In the search for oil and gas during the past century, other gases have been encountered. These gases had little or no economic value and areas known to contain them were avoided during drilling.Deposits of CO 2 rich gas (>50 %) are present worldwide but in limited areas -USA, mainly. Few studies of natural CO 2 reservoirs are currently available to determine and analyze its accurate exploitation. CO 2 concentrations ranging between 71 and 98 % have been discovered in the Northeast of Mexico. Preliminary evaluations (SPE-107445) of the available data for Quebrache field indicated potential gas reserves.Complementary analyses to date have shown that on balance, the Quebrache field offers a significant opportunity for developing Enhanced Oil Recovery (EOR) projects. This new study divides the field into tree important areas. This paper presents: a) recent reservoirs discovered b) estimated reserves for all tree areas with CO 2 sources (Central Area, Northern Area and Southern Area), c) efforts made to evaluate its potential d) opportunities to invest in and operate a world-class CO 2 reservoir, etc.
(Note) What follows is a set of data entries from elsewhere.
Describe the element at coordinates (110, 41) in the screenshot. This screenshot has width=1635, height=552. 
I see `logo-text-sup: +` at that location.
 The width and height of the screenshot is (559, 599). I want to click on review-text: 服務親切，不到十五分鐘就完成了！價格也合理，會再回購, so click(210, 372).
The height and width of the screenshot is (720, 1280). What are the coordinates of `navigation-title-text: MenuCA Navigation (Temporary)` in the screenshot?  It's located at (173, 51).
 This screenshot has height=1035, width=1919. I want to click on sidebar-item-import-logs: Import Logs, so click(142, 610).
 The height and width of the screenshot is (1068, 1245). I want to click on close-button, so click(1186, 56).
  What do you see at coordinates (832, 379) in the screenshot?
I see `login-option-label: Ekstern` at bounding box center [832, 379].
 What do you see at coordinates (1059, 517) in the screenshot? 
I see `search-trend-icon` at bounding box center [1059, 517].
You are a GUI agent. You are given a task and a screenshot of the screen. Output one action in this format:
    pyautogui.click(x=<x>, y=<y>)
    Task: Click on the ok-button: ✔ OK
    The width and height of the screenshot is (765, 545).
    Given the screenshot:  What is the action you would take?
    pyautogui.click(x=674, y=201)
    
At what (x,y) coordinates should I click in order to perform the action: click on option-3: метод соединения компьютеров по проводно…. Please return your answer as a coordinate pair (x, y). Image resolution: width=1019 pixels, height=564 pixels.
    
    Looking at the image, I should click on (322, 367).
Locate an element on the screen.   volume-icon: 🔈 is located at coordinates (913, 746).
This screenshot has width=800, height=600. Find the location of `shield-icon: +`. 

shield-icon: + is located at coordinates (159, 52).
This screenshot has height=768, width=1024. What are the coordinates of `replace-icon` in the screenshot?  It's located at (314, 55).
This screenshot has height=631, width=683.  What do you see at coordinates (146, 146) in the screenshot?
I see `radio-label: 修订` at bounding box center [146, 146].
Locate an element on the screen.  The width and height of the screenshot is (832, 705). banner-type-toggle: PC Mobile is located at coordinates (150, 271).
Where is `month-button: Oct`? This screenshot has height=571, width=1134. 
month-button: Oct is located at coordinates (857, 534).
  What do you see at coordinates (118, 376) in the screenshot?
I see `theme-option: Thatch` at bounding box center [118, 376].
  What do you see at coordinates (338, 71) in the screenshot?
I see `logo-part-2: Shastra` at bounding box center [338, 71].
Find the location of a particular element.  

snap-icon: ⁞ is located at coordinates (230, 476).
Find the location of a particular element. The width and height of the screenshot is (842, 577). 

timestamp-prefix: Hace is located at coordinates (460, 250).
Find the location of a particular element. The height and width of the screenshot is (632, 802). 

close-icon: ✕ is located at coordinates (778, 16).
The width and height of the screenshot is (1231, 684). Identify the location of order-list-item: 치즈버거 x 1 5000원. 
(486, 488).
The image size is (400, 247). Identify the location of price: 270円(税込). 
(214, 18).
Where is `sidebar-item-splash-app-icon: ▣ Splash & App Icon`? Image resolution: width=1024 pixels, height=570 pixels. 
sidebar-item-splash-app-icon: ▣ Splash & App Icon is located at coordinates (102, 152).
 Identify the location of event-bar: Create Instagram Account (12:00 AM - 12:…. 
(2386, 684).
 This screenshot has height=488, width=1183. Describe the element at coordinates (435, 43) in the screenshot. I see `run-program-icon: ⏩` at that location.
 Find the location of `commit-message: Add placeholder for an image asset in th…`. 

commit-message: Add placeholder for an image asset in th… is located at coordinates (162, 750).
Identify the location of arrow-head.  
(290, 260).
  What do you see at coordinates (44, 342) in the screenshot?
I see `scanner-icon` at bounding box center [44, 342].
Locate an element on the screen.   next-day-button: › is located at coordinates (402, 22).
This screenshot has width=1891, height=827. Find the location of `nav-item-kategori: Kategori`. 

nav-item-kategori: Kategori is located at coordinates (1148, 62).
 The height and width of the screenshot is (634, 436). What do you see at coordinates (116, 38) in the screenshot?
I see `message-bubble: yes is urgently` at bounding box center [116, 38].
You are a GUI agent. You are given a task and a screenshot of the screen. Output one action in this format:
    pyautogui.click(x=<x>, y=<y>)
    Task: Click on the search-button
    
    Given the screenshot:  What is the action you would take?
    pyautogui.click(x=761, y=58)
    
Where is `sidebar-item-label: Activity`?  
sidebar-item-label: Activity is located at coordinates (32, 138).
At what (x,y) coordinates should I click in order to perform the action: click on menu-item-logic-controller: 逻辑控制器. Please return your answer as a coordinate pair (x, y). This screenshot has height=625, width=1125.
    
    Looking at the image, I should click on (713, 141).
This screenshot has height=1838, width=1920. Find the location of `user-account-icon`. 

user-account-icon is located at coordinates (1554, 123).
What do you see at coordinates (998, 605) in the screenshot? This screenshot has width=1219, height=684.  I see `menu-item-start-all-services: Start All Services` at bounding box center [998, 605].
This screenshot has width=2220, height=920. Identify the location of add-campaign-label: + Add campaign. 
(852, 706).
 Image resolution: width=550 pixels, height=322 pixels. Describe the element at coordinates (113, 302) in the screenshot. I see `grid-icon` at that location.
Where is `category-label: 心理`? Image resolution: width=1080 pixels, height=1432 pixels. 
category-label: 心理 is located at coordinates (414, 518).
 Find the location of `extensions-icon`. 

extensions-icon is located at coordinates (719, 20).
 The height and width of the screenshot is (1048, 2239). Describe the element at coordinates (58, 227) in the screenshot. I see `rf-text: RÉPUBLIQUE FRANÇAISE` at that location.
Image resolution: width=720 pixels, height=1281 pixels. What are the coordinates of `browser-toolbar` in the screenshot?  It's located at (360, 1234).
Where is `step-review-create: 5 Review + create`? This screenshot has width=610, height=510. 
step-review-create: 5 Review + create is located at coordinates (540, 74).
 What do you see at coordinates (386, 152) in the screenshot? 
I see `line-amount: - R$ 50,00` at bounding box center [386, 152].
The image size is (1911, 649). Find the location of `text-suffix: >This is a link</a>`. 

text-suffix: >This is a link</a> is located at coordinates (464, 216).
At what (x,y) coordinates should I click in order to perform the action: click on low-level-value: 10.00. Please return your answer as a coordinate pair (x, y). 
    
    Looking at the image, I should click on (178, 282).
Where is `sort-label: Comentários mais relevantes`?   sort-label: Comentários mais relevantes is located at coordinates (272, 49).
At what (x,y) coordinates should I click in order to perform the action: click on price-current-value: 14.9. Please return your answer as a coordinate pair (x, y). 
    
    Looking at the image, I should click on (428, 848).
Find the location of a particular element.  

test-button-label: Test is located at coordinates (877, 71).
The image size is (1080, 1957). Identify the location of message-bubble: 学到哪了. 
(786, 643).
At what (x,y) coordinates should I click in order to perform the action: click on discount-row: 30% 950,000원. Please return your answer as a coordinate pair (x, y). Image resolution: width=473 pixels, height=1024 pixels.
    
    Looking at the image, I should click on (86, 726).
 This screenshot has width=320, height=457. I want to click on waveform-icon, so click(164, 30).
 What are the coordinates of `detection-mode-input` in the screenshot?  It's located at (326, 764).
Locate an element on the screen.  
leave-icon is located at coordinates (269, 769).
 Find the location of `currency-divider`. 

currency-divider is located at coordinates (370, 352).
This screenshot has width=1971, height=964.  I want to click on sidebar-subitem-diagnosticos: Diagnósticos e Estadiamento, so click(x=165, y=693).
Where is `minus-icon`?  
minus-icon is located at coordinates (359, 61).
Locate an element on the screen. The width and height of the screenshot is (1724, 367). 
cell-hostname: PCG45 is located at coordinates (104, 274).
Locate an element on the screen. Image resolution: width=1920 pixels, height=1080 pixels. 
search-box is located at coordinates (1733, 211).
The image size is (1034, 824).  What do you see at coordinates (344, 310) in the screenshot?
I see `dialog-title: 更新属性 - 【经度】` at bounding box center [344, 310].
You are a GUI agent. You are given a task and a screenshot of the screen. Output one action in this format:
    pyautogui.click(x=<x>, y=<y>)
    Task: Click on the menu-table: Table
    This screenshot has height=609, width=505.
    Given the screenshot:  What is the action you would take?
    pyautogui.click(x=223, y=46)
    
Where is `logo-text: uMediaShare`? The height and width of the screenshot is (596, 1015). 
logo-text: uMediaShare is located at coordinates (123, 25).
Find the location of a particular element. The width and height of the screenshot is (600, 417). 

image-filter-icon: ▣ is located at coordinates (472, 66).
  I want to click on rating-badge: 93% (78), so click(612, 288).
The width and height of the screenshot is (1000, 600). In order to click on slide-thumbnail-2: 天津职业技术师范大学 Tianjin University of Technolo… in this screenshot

The Central Area reveals 2 important reservoirs. These reservoirs are relatively continuous and could produce and drain reserves during long period. Original Gas-In-Place (OGIP) volumes are likely conservative because in its calculation it is assumed a gas-water contact (there is contact apparent in the well logs). The Quebrache field would provide strategic value to CO 2 injection programs. The CO 2 accumulations described in this paper could play a major role in recovering additional oil from fields in the North of Mexico. Thus, CO 2 accumulations in the right place and at the right time may become production targets in the future.